The root-cause of all these bad traits is discovered and the solutions which eliminate all of them simultaneously is provided by the new switching methods and corresponding novel converter topologies:
a) Hybrid switching
b) Storageless switching method
c) New converter topologies for DC-DC, AC-DC and DC-AC conversion
A number of new topologies are demonstrated such as:
1. First True Bridgeless PFC converter with isolation in a single stage.
2. Isolated Storageless Converter with output voltage regulation over wide range. 3. Voltage regulator modules (VRM) with fast transient and ultra-high efficiency which eliminate the need for present multistage synchronous buck solutions.
Live Design Demonstrations via Simulation
The performance of several new converters are illustrated throughout tutorial by live demonstration of salient waveforms generated on site via a state-of-the-art simulation program PLECS from PLEXIM (www.plexim.com).
Optimal Design of Magnetics Components

TUTORIAL 4: 14:00-18:00
“Digital Control in Power Electronics”
Speaker: P. Mattavelli, L. Corradini

Abstract: The tutorial addresses several latest issues related to the modeling, design, implementation of digital control in Power Electronics, with a specific focus on high-frequency switching converters. The tutorial first describes some basics related to the modeling and implementation of digitally controlled power converters. The analysis of the delay introduced by the sampling process and the uniformly sampled PWM is discussed.

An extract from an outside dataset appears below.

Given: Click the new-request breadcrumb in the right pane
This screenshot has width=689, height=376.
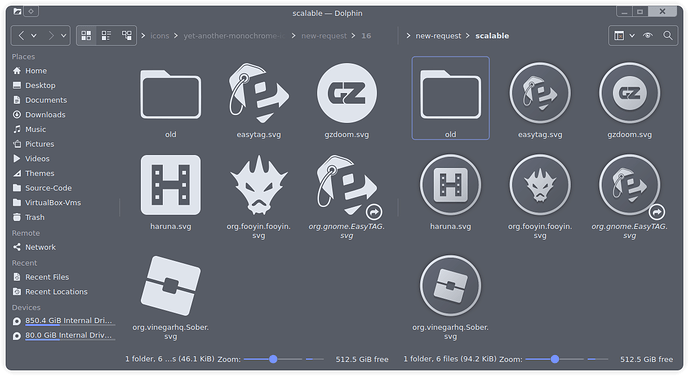Looking at the screenshot, I should point(438,36).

The effect of oversampling on the reduction of the control delay and on the achievable dynamic response is also investigated. Then a number of digital control design criteria are presented, starting from the standard equivalent analog representation and then moving to the discrete time analysis with some illustrative design compensation examples. The tutorial then moves to non-linear action (such as the time-optimal approach) to highlight the benefits of the digital approach. To complete the overview of some high-performance digital control, the digital hysteresis modulation, the time-event control and the oversampled control are presented. Finally a set of auto-tuning techniques are addressed. The final part of the tutorial addresses some examples of grid-connected power converters, to illustrate how some of the proposed analysis can be applied also to power converters connected to the utility grid.